Politik

„Anker der Stabilität“: Putin und Biden wollen drohendes Ende der atomaren Abrüstung verhindern

Kurz vor dem Auslaufen des New Start-Vertrages zur gegenseitigen Rüstungskontrolle steuern die Vereinigten Staaten und Russland auf eine Verlängerung des Regelwerks zu. Verhandlungen der Trump-Administration mit Russland hatten seinerzeit keinen Erfolg.
22.01.2021 11:00
Aktualisiert: 22.01.2021 11:01
Lesezeit: 2 min
„Anker der Stabilität“: Putin und Biden wollen drohendes Ende der atomaren Abrüstung verhindern
Russlands Präsident Wladimir Putin im Jahr 2004 bei einem Raketentest. (Foto: dpa) Foto: Sergei_Chirikov

Der neue US-Präsident Joe Biden will den letzten großen atomaren Abrüstungsvertrag mit Russland verlängern. Die Sprecherin des Weißen Hauses, Jen Psaki, sagte am Donnerstag in Washington, sie könne bestätigen, dass die USA eine Verlängerung der Vereinbarung um fünf Jahre anstrebten.

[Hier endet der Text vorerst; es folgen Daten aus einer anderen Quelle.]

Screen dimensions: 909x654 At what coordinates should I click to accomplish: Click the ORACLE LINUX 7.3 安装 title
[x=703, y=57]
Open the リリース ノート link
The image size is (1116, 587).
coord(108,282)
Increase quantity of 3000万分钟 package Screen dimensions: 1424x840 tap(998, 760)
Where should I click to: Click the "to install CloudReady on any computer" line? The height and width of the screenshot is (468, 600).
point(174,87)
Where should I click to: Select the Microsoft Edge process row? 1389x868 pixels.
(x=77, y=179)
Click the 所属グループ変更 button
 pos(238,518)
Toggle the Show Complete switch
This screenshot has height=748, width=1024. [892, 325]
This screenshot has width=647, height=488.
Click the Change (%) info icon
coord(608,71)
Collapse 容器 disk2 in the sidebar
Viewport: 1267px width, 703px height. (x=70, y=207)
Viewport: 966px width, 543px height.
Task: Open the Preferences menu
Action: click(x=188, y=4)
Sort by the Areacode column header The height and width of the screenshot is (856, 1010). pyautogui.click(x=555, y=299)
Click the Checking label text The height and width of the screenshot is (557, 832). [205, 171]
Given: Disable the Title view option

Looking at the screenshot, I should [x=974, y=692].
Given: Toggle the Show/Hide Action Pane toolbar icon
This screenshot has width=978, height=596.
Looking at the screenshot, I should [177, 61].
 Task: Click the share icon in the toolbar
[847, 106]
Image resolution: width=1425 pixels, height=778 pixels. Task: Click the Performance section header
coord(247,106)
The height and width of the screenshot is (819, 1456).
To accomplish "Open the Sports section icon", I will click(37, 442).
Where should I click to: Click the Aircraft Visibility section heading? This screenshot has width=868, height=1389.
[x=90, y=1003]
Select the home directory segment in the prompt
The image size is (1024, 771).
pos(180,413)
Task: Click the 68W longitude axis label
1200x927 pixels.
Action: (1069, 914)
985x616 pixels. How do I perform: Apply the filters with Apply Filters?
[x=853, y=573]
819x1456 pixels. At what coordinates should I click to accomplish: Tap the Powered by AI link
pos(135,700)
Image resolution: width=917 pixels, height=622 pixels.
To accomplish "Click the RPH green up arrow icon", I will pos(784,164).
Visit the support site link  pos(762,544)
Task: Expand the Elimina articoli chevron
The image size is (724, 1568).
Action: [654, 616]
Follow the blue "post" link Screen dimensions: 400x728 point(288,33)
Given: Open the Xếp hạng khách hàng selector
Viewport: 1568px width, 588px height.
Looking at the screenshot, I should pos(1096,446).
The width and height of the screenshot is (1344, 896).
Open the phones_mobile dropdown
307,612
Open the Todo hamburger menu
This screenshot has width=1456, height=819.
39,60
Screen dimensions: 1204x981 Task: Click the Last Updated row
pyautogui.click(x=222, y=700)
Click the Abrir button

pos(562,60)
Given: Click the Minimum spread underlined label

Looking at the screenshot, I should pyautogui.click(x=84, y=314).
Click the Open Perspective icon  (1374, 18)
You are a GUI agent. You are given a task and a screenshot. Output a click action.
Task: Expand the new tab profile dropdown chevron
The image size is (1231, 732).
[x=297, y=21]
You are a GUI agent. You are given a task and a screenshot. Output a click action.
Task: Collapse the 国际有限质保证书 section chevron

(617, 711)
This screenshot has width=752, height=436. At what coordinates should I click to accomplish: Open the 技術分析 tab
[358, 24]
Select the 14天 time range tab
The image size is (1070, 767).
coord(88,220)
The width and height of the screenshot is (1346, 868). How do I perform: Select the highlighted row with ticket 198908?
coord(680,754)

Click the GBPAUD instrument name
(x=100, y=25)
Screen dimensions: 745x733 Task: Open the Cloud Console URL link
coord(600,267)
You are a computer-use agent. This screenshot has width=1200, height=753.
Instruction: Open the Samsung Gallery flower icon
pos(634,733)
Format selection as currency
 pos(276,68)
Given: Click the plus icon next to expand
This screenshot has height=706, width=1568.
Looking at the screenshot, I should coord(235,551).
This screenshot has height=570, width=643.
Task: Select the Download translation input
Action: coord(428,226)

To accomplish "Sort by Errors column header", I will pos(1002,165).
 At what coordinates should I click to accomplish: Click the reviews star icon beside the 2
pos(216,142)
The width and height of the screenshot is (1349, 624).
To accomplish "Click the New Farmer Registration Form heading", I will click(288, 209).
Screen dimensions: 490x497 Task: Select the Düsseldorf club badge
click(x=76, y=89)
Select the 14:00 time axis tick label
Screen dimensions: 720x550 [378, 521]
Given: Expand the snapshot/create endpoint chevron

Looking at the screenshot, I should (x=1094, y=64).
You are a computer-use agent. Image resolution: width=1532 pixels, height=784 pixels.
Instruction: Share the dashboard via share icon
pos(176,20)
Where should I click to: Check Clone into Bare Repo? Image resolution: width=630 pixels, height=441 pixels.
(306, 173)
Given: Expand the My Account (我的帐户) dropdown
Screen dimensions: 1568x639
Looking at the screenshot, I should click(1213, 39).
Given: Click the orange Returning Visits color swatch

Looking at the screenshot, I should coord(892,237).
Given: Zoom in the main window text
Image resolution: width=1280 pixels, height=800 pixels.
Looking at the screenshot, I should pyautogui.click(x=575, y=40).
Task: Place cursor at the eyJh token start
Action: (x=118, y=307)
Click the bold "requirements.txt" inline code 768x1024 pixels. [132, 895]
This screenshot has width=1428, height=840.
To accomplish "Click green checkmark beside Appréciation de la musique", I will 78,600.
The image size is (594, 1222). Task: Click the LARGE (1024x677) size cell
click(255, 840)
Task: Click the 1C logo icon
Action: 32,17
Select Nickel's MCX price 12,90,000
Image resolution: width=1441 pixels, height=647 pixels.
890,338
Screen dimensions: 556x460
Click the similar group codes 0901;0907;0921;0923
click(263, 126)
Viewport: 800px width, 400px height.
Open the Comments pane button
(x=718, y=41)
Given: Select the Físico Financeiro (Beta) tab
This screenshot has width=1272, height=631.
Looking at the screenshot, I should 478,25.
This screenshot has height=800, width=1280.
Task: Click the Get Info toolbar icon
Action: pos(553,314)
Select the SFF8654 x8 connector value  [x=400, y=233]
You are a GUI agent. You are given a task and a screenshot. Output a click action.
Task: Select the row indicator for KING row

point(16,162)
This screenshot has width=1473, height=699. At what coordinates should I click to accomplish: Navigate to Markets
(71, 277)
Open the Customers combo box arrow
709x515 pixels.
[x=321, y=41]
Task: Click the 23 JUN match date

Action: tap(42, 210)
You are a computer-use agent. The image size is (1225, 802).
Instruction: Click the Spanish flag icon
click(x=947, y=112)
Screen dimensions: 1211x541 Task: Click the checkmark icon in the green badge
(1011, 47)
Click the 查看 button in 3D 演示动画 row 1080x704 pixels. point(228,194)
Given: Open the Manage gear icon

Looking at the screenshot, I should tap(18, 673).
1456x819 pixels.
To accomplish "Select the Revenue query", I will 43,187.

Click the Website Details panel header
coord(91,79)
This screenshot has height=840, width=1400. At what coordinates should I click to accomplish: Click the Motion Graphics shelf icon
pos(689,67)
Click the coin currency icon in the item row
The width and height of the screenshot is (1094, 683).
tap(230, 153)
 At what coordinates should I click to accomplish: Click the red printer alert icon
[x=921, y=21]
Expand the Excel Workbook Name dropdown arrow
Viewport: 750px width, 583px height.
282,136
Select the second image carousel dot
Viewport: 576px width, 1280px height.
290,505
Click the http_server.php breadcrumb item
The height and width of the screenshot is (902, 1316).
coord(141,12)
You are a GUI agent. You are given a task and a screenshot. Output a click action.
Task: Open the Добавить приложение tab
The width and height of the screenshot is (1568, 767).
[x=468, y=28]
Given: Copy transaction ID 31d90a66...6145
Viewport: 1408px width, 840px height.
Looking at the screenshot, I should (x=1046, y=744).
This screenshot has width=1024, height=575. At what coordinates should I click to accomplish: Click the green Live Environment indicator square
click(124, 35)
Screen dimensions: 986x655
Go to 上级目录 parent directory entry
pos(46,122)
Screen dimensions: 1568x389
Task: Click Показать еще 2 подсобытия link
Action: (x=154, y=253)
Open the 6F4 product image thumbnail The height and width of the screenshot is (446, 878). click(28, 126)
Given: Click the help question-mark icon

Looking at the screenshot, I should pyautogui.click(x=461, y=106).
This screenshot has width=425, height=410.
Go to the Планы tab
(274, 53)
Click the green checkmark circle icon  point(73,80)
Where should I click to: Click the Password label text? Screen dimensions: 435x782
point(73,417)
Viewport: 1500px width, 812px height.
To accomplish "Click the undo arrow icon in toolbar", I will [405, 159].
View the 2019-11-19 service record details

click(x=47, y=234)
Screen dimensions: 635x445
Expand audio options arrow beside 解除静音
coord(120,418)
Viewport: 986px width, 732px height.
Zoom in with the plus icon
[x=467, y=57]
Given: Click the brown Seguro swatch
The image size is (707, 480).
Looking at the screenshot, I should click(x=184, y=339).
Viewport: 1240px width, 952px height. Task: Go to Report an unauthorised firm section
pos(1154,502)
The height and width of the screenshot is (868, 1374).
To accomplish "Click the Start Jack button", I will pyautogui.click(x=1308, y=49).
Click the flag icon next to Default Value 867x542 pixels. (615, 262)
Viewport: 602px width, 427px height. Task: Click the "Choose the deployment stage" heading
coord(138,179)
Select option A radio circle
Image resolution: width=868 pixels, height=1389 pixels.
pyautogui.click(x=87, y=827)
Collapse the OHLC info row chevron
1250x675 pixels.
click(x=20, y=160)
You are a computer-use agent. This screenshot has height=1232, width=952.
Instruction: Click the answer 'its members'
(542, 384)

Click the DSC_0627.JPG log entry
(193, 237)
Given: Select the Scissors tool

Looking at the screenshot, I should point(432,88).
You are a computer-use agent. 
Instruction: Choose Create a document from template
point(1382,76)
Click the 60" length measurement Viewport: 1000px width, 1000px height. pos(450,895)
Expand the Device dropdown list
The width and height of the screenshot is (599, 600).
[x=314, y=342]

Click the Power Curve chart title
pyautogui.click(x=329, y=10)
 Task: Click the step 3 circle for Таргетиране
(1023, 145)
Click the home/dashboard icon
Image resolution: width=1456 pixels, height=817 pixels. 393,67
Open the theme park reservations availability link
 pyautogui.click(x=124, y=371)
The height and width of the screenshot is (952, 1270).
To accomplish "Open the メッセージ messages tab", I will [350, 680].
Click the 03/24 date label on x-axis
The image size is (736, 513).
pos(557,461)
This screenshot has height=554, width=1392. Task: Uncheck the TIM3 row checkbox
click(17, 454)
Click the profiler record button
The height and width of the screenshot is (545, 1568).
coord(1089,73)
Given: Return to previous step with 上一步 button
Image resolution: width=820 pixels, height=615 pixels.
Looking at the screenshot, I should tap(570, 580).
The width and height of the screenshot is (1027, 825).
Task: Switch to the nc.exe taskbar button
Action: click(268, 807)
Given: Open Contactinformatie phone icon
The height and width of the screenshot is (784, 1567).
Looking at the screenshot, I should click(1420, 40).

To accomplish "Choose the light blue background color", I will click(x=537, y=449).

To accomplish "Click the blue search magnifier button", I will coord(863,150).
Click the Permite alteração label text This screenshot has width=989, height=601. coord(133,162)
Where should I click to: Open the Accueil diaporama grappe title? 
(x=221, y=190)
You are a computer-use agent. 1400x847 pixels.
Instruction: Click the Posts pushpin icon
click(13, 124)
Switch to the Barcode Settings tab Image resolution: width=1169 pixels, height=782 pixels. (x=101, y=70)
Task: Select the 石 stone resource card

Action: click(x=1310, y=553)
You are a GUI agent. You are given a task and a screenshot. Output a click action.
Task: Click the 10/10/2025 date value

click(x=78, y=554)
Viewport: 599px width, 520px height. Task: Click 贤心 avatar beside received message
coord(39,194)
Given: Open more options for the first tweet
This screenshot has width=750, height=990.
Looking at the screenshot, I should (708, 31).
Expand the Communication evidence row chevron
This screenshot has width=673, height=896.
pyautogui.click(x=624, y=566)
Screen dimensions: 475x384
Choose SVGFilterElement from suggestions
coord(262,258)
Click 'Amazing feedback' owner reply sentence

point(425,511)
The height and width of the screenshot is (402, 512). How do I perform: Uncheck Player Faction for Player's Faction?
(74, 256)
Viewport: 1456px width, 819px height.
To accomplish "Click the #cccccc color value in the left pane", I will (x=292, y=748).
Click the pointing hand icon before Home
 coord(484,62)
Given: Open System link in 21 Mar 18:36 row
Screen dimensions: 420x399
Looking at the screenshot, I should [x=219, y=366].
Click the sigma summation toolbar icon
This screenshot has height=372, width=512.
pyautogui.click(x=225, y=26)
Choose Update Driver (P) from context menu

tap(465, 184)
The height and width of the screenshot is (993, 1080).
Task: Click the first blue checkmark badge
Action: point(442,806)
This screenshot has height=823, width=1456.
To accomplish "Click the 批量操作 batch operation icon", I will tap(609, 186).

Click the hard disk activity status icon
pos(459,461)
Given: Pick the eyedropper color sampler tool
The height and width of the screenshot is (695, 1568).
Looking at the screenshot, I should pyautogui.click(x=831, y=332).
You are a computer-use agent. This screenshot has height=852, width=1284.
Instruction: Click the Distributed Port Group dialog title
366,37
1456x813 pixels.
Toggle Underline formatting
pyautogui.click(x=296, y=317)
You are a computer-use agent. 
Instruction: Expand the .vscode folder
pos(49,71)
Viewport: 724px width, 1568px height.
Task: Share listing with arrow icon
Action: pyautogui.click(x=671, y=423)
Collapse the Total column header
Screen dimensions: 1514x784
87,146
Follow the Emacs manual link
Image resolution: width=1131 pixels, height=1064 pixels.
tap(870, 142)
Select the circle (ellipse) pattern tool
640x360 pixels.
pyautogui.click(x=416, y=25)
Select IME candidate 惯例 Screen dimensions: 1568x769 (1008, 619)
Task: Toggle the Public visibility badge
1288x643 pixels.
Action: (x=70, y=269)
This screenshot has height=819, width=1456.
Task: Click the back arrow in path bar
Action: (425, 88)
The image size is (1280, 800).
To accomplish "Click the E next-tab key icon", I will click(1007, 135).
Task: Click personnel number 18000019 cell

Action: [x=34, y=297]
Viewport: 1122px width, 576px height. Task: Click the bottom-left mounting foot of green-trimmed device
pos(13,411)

Am Mittwoch - unmittelbar nach Bidens Vereidigung - hatte Russland seinerseits eine Verlängerung um fünf Jahre angeboten. Eine konkrete Einigung haben beide Seiten aber bislang noch nicht verkündet.

Das Pentagon teilte am Donnerstagabend (Ortszeit) mit, Bidens Entscheidung, sich um eine Verlängerung zu bemühen, diene der Verteidigung des Landes. Die Amerikaner seien deutlich sicherer, wenn der Vertrag intakt sei und verlängert werde. Man könne es sich nicht leisten, die darin vorgesehenen Instrumente für Inspektionen und Meldepflichten zu verlieren. Eine Verlängerung bis 2026 gäbe beiden Seiten auch genug Zeit, neue Vereinbarungen zur Rüstungskontrolle zu sondieren, hieß es weiter aus dem US-Verteidigungsministerium.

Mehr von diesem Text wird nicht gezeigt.